Get yourself moving – Regular exercise is an essential part of any diabetes prevention plan. Regular exercise helps lower blood sugar, increase insulin sensitivity, decrease blood pressure, improve cholesterol levels and control or decrease body weight. If you have been pretty sedentary up until now, checking with your doctor before starting a new exercise plan is wise, and you should start out slowly, perhaps exercising for short, 10 minute intervals at first, they stepping it up a bit every week until you've worked up to at least 30 minutes of moderate exercise every day.
Lose weight – Lowering your weight by just 5 to 7 percent can make a big difference in your risk of diabetes, reducing it by more than half. For a person that weighs 200 pounds, that's just 10 to 14 pounds to take off, and that effort yields great returns in terms of diabetes prevention.
Improve your diet – Avoid processed foods that are loaded with salt, fat and sugar. Replace them with a generous supply of fruits and vegetables, plenty of high-fiber foods, low-fat dairy products, lean proteins and whole grains, such as brown rice, whole wheat breads and whole grain cereals. Finally, set the sodas aside – both diet and regular ones are terrible for your blood sugar – and drink plenty of water instead.

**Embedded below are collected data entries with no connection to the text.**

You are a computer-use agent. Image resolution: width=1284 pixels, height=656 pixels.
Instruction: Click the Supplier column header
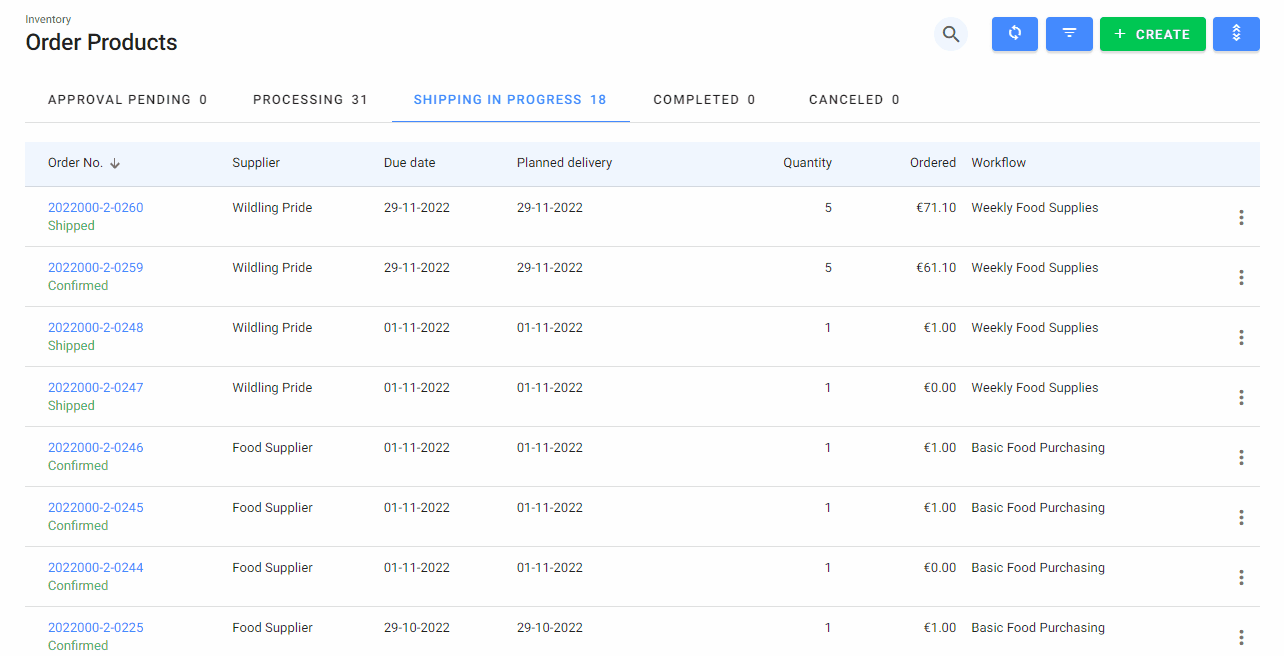256,163
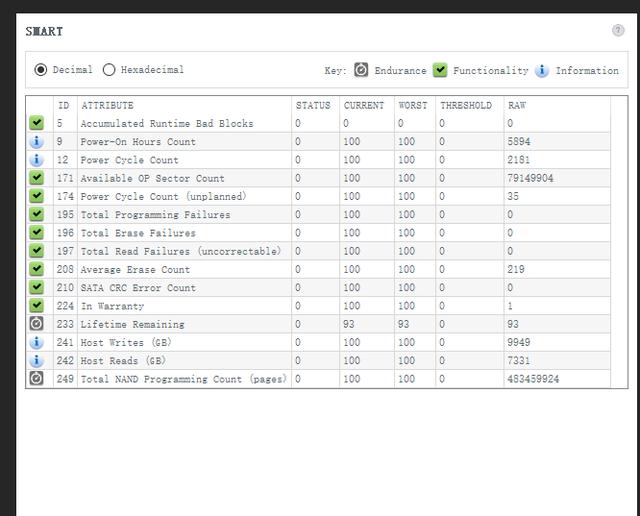Click info icon beside Power-On Hours Count
This screenshot has width=640, height=516.
click(37, 142)
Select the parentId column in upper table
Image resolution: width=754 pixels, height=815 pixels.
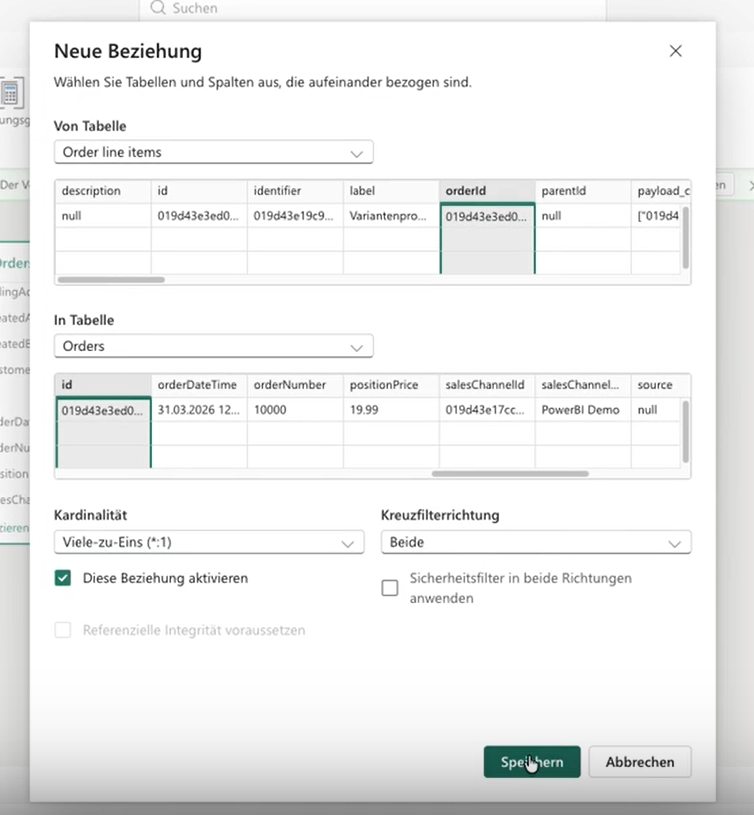[x=583, y=191]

Sleep well – Your body regulates blood sugar – and everything else, for that matter – better when you are getting plenty of regular, restful sleep. That's because your body is busy repairing cells, making hormones and cleaning out waste products, among other important tasks, as you sleep. Getting too little sleep disturbs those vital processes and has been shown to increase risk of diabetes.
Get support – A good diabetes prevention program can be an invaluable tool in helping you lower risk of that pre-diabetes turning into diabetes. These groups offer professional support, help and advice as you work towards better health, as well as support from others who are facing the same sort of challenges and changes that you are – factors that have been shown to improve diabetes prevention results.
As you make all these changes, be sure that you are seeing your doctor often. You will need to be monitored quite closely to be sure that any changes in your blood sugar or health status are caught and dealt with early. Besides, having appointments every 3 to 6 months can help you keep motivated too, making you feel more accountable in following through on those lifestyle changes you need to make to prevent diabetes.